What is asked
Continue the article on scent branding in shops and hotels, starting after its final sentence.

Text shown

Trending: Good business scents

Ambient scenting in shops and hotels and other businesses can increase customer spending by 17.5 per cent – no wonder they’re all at it


“Dwell time”, in case you’re unaware, is the length of time you spend in a shop before getting out your cash. That is likely to get longer and more pleasant as branding with scent becomes the newest reaction from bricks-and-mortar shops to competition from e-commerce. Case studies show that ambient scenting can increase customer spending by 17.5 per cent.

Fragrance designer Raymond Matts is in town this week to talk about creating scents, or "olfactive poems", for big business. Forget air fresheners – this is hidden couture. "A perfumer writes the actual formula, builds the chords. I work a lot from my gut and how I feel. It's liquid emotion," says the nose behind Clinique Happy and Tommy Girl. Smells are a powerful emotional trigger, and we're craving our lost youths after a rough winter, according to Matts. "I'm hoping to capitalise on memory, whether of walking in flower fields or the beginning of spring".

Data excerpts
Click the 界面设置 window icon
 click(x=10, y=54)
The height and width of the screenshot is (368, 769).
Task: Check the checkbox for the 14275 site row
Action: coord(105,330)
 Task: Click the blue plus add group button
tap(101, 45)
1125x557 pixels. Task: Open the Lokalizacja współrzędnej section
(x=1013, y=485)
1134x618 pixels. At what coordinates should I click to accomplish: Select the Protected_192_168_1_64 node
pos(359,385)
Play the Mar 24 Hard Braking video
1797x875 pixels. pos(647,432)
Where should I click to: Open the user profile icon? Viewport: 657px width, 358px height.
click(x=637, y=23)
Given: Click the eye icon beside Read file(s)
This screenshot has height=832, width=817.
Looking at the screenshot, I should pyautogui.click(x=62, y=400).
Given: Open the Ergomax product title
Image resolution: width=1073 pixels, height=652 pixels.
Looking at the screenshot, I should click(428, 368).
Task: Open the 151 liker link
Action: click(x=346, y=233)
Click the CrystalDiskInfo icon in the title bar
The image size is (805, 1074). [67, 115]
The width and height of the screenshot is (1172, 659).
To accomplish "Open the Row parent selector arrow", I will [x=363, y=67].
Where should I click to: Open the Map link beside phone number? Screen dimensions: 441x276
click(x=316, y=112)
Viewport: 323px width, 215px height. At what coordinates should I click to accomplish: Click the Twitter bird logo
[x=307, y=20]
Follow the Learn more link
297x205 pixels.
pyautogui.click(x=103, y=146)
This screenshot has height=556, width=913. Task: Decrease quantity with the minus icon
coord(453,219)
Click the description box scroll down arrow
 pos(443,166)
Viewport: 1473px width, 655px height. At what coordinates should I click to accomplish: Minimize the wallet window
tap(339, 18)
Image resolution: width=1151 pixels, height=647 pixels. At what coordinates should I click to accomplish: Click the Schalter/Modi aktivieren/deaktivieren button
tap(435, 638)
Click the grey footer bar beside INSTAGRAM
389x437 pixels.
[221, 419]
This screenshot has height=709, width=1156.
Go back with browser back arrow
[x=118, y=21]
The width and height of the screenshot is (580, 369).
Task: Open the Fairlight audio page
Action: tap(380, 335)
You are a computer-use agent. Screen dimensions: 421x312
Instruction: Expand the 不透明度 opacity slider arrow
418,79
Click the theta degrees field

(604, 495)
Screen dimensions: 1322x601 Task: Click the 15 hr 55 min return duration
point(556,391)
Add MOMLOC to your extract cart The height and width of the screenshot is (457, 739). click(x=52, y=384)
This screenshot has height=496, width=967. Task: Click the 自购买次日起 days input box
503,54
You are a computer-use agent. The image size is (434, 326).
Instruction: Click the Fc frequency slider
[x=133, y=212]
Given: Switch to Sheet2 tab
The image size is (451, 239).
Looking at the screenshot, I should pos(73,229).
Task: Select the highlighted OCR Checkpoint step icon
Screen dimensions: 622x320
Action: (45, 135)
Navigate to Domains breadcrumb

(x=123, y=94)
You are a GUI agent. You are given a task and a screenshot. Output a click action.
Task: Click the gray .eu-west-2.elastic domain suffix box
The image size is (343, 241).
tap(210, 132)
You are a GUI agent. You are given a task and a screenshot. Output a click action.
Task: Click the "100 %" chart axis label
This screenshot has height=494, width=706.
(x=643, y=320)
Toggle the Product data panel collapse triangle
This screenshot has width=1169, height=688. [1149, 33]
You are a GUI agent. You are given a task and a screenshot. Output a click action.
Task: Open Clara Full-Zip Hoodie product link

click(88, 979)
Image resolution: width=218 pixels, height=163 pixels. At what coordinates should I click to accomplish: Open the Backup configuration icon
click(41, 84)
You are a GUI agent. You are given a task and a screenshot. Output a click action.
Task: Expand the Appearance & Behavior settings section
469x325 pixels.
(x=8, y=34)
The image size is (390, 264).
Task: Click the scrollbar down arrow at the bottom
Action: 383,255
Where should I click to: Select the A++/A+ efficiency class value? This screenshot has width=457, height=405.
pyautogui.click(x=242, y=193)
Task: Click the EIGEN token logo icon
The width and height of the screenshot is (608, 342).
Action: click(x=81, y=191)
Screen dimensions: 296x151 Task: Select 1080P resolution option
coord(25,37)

The response
Abercrombie & Fitch was the first brand to engineer the multi-sensory experience, and Armani has followed. Walk into A&F’s Dublin branch and you are subtly assaulted by the fern, citrus, and wood notes of Fierce, the brand’s cologne, which it distributes around the shop every 30 minutes.

“It’s loud. I can’t even see the clothes in their store. It’s about light, vibrancy, being alive; the sense of being in a club – and all of a sudden this scent is permeating. It entices people to linger longer. They remember the brand,” says Matts, who was planning to work for the secret service before he changed to fragrance retail 20 years ago.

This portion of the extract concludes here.